### Study text:
These studies show how valuable measures of central tendency are despite their simplicity. Understanding the research question and objectives of the study will help a researcher determine how best to use measures of central tendency either as the primary data analysis approach or as an augment to inferential statistical methods.

Measures of Variability, Normal Distribution, Probability, Hypothesis Testing, Inferential Statistics

Variability is a third aspect of distributions and refers to the amount of spread or scatter of scores in a distribution. A measure of variability is a descriptive statistic of the amount of differences in a set of data for a variable. Measures of variability include the range, the interquartile range, variance, and the standard deviation. The range is the mathematical difference between the lowest and highest scores in a set of data. The interquartile range is the range of the middle 50% of the scores for a variable, calculated by removing the highest and lowest 25% of the distribution. The variance is the average squared deviation from the mean. The standard deviation is the square root of the variance, and it represents the average deviation of a score from the mean. Because the variance and the standard deviation (unlike the range and interquartile range) are based on all the scores in the distribution, they can be used in statistical analysis designed to test hypotheses about distributions. The standard deviation is also a key statistic in normalizing the distribution of a variable (conversion to z-scores), calculating the probability of data values, and hypothesis testing.

The image below from Aron, Coups, and Aron’s “Statistics for the Behavioral & Social Sciences: A Brief Course” (2011), is a decision tree to help researchers and evaluators decide on the inferential statistics method for their data analysis.

Source: Aron, A., Coups, E., & Aron, E. (2011). Statistics for the Behavioral & Social Sciences: A Brief Course. New York: Prentice Hall.

### Dataset entries:
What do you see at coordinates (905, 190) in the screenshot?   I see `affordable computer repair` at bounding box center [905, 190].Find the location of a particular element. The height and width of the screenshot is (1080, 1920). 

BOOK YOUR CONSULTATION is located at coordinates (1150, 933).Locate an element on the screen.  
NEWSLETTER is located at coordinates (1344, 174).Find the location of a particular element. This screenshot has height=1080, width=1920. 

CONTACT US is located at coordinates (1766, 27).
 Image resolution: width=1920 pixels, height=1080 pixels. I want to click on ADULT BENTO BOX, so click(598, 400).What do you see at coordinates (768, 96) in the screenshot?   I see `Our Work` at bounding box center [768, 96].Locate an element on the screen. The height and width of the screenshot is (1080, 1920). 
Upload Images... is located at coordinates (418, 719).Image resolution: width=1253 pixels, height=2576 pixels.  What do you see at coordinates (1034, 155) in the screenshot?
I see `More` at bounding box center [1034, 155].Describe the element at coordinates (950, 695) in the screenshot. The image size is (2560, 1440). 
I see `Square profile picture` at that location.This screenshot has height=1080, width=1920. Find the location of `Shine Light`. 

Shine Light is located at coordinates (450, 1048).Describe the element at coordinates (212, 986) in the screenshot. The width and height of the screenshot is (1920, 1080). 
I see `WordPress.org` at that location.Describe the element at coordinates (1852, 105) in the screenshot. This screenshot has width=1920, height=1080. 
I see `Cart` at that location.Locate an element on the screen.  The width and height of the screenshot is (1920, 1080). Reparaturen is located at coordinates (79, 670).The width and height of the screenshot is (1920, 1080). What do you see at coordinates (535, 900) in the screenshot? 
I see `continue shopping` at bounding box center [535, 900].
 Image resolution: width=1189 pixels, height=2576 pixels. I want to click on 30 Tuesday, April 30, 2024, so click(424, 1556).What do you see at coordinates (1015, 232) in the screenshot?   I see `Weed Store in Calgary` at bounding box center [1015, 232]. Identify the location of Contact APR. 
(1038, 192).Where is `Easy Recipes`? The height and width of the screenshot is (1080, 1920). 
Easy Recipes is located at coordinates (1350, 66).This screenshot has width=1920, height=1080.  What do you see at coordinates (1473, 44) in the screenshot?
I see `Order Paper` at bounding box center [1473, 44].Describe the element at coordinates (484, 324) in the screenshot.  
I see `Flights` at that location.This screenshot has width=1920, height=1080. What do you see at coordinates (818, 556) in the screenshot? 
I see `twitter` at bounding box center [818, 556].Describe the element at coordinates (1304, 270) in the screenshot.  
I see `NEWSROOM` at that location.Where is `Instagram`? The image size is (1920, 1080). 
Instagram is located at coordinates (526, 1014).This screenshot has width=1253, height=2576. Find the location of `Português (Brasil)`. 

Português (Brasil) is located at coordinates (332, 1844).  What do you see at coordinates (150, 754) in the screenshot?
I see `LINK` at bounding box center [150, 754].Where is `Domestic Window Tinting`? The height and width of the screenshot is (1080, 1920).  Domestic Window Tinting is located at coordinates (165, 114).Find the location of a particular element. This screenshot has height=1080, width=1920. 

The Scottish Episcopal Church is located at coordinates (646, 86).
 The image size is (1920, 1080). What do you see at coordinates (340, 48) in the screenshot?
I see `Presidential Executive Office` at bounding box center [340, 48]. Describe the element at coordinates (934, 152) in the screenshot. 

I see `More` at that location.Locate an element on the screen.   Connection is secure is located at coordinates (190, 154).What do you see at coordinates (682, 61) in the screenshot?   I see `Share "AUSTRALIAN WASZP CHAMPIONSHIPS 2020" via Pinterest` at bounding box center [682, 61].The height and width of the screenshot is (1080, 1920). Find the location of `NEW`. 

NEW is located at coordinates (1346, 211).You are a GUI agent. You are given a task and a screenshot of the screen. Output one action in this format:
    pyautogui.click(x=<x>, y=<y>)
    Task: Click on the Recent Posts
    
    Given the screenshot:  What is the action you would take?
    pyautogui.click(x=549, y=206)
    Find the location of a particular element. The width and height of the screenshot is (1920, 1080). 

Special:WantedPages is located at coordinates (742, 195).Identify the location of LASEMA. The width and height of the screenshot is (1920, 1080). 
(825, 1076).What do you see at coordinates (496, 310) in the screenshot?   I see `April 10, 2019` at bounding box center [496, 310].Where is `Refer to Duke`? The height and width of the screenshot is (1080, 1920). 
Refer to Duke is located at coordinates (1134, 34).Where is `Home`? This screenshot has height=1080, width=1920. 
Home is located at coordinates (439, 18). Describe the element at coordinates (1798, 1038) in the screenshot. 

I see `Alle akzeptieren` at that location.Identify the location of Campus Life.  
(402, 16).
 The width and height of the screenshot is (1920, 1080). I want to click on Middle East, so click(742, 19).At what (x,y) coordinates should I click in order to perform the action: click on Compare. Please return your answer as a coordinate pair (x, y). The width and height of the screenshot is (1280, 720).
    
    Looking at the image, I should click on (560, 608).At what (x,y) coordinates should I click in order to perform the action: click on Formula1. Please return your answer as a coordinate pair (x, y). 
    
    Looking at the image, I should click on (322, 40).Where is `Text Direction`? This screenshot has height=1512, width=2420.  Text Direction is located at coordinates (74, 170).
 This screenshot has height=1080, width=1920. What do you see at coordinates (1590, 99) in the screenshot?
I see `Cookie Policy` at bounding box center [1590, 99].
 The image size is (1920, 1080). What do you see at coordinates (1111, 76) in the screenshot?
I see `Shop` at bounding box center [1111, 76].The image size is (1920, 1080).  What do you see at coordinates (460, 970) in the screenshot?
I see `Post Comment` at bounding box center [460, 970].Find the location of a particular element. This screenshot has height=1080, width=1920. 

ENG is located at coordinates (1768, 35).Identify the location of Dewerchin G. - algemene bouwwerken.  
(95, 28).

### What you will do:
1. Reproduce word for word the part of the statistics passage that opens with "The image below" and closes with "their data analysis.".
2. Carry on the statistics passage on measures of variability from the point where it stops.

### Written answers:
1.
The image below from Aron, Coups, and Aron’s “Statistics for the Behavioral & Social Sciences: A Brief Course” (2011), is a decision tree to help researchers and evaluators decide on the inferential statistics method for their data analysis.

2.
Reflection — Measures of Variability, Normal Distribution, Probability, Hypothesis Testing, Inferential Statistics

The researcher or evaluator’s understanding of what the research question is, why the data collection tools chosen are the best tools to answer the research question, and if the inferential data analysis methods chosen are the most appropriate for the hypothesis that is being tested lead to truly valuable research. A researcher’s clarity about the steps they have taken helps make the study replicable by other researchers and contributes to the validity of the research.

In conclusion

Quantitative methods and statistics is very important for health and monitoring and evaluation professionals. There is data to evaluate, inferences to be made, and the best decisions arrived at based on a thorough and in-depth understanding of the data. The tools and knowledge gained from this course prove very valuable in this regard.

References

Aron, A., Coups, E., & Aron, E. (2011). Statistics for the Behavioral & Social Sciences: A Brief Course. New York: Prentice Hall.

Bloss E., Wainaina F., Bailey R. (2005, October 5). Prevalence and Predictors of Underweight, Stunting, and Wasting among Children Aged 5 and Under in Western Kenya. Journal of Tropical Pediatrics. Volume 50, Issue 5 (pages 260–270).

Clark University (2021). Moodle page for International Development 319: Quantitative Methods and Statistics for Evaluators.

Lowder S., Skoet J., Raney T. (2016). The Number, Size, and Distribution of Farms, Smallholder Farms, and Family Farms Worldwide. World Development, Volume 87 (pages 16–29).

Tokunaga, H. (2016). Fundamental statistics for the social and behavioral sciences. Sage Publications.